Chondronecrosis with osteomyelitis in broilers: further defining a bacterial challenge model using standard litter flooring and protection with probiotics.

This report demonstrates that high levels of lameness can be induced by a limited bacterial challenge in drinking water for birds raised on litter flooring, comparable with lameness induced by the gold standard for inducing lameness, growth on suspended wire flooring. The bacterium used in the challenge was cultured from lesions in birds induced for bacterial chondronecrosis with osteomyelitis (BCO) in the wire-flooring model so the epidemiology appears similar. The litter-flooring model could better approximate broiler operations. Furthermore, the work demonstrates that 2 commercial probiotics (GalliProTect and GalliProMax) can reduce lameness in the bacterial challenge litter-flooring model. Lameness attributable to BCO is one of the most significant animal welfare issues for broiler production. The wire-flooring and litter-flooring models afford alternatives for understanding the etiology, and epidemiology of BCO, and development of management strategies to reduce lameness. Probiotics afford a promising management strategy. The results suggest that the probiotic protection may extend beyond just intestinal health and intestinal barrier function.

Chondronecrosis with osteomyelitis in broilers: further defining lameness-inducing models with wire or litter flooring to evaluate protection with organic trace minerals.

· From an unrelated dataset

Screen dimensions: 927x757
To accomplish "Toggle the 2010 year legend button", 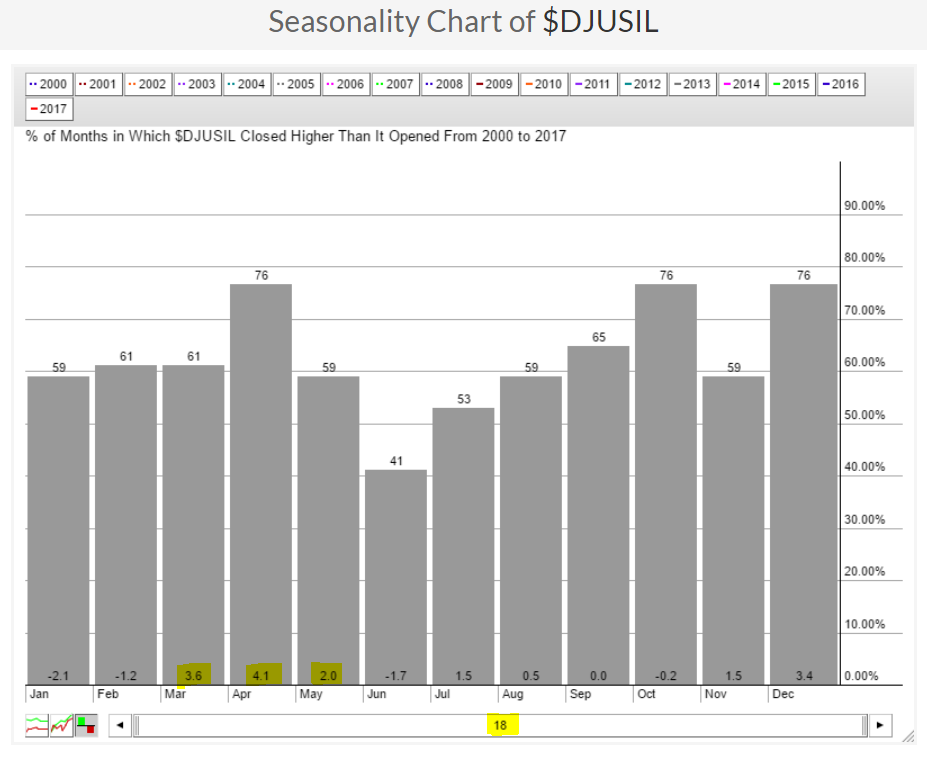I will click(542, 84).
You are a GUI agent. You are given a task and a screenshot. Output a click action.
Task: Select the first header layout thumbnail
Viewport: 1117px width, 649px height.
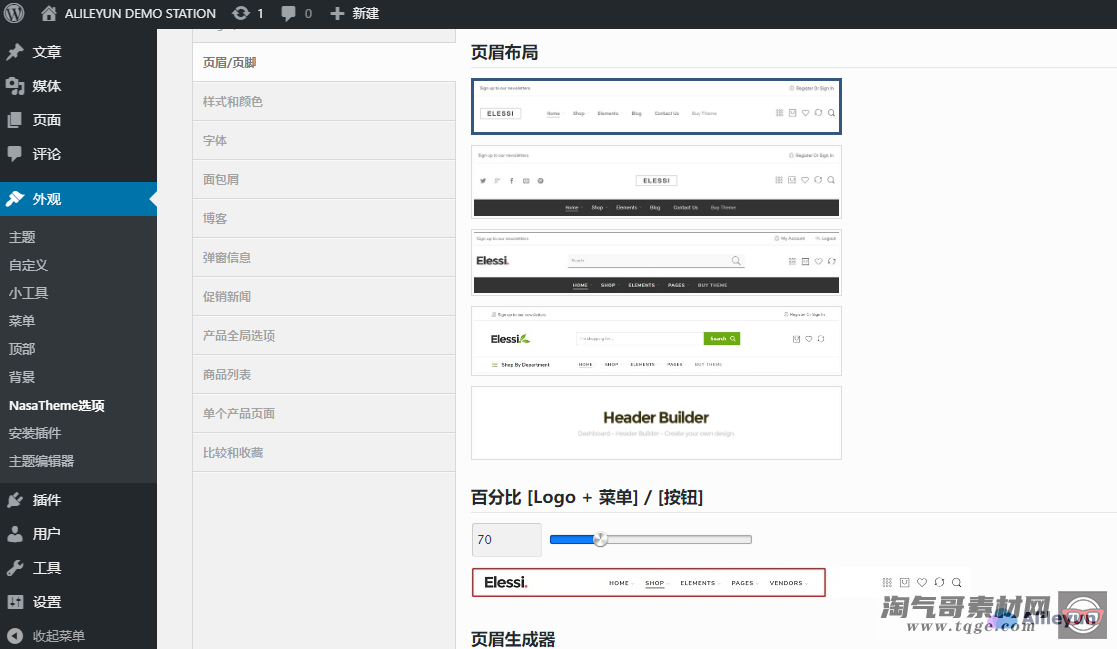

The feed additive Availa-ZMC was investigated for the ability to reduce lameness in broilers using 2 alternative models for inducing lameness. The mixture of organic trace minerals was effective in reducing lameness by 20% in the wire flooring model and 25% in the litter flooring model with the bacterial challenge. Lameness in both models is overwhelmingly attributable to bacterial chondronecrosis with osteomyelitis. The reduction in lameness was associated, at least in part, with enhanced intestinal barrier integrity mediated by elevated expression of tight junction proteins and stimulation of bactericidal killing of adherent peripheral blood monocytes obtained from the birds treated with Availa-ZMC. Lameness is a major animal welfare concern in broiler production. The wire flooring model and litter flooring model with the bacterial challenge are effective models for evaluation of management strategies for mitigating infectious causes of lameness.